→ TAREFAS
a) Transcreva fielmente, do trecho sobre a acção de condenação à prática de acto devido, a passagem que vai de "Nos termos do" até "condenatória.".
b) Segundo o trecho sobre a acção de condenação à prática de acto devido, qual é o objecto do processo quando a prática do acto devido foi expressamente recusada?
c) Prossiga o trecho sobre a acção de condenação à prática de acto devido a partir do ponto em que ele termina.

→ TRECHO DO DOCUMENTO
§

III - A Acção de Condenação à Prática de Acto
Devido – Características
Quanto a esta acção foi discutido se deveria
ser ou não inserido num tipo independente de acção, no entanto a opção do nosso
legislador foi consagrá-la como um dos tipos da acção administrativa especial.
Nos termos do artigo 66.º, n.º 1 do CPTA, o
pedido de condenação é descrito como a forma que o autor tem de ver satisfeita
a sua pretensão, quando entende que por via de omissão ou recusa, lhe foi
negada pela Administração a prática de certo acto, que na sua prespectiva
deveria ter sido emitido e não foi, ou sendo não foi totalmente de encontro à
sua pretensão.
Quanto ao objecto, estabelece o artigo 66.º, n.º2:
“ Ainda que a prática do acto devido tenha sido expressamente recusada o
objecto do processo é a pretensão do interessado e não o acto de indeferimento,
cuja eliminação da ordem jurídica resulta directamente da pronúncia
condenatória.

§

→ MATERIAL RECOLHIDO

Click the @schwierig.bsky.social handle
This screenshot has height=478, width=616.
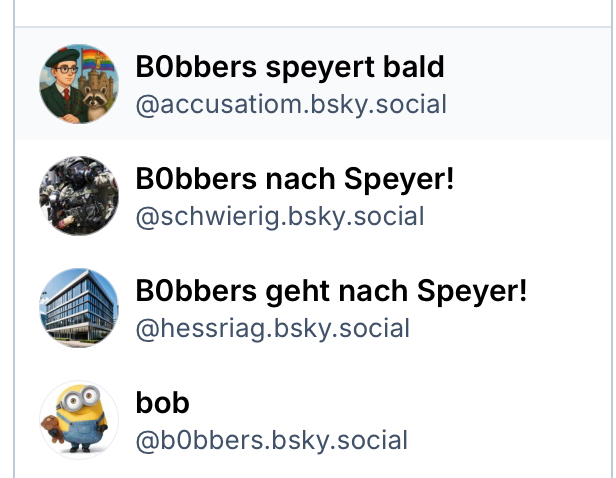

§

→ CONJUNTO DE RESPOSTAS
a)
Nos termos do artigo 66.º, n.º 1 do CPTA, o
pedido de condenação é descrito como a forma que o autor tem de ver satisfeita
a sua pretensão, quando entende que por via de omissão ou recusa, lhe foi
negada pela Administração a prática de certo acto, que na sua prespectiva
deveria ter sido emitido e não foi, ou sendo não foi totalmente de encontro à
sua pretensão.
Quanto ao objecto, estabelece o artigo 66.º, n.º2:
“ Ainda que a prática do acto devido tenha sido expressamente recusada o
objecto do processo é a pretensão do interessado e não o acto de indeferimento,
cuja eliminação da ordem jurídica resulta directamente da pronúncia
condenatória.

b) O objecto do processo é a pretensão do interessado e não o acto de indeferimento.

c)
Do preceito, acima elencado retira-se, que o
objecto é a pretensão do interessado, resta-nos saber qual. Nesse sentido, deve
ser entendida como a pretensão ver reconhecida a existência de um direito ou
interesse legalmente protegido, dirigido à emissão de um acto administrativo.
Importa, ainda, salientar quanto ao objecto
que o pedido de condenação à prática do acto devido não tem de dizer respeito a
uma actuação estritamente vinculada, podendo dizer respeito a um acto
discricionário, não deixando de existir consequências quanto à utilidade da
sentença que será tanto maior, quanto maior for a vinculação, pois quanto aos
poderes discricionários o juiz estará sempre limitado pelo princípio da
separação de poderes.
Quantos aos pressupostos para esta acção
enunciados no artigo 67.º do CPTA, parece exigir um “procedimento prévio, da
iniciativa do interessado, em regra, um requerimento dirigido ao órgão
competente, (…)”[1],
como se retira de alíneas a), b) e c) do referido artigo, no sentido em que nos
termos destes artigos, para que esta condenação possa ser pedida a
administração tem de ter omitido uma decisão, quando tinha esse dever, ou
quando a administração recuse a prática de um acto, ou ainda, quando tenha recusado
a apreciação de requerimento dirigido à prática do acto.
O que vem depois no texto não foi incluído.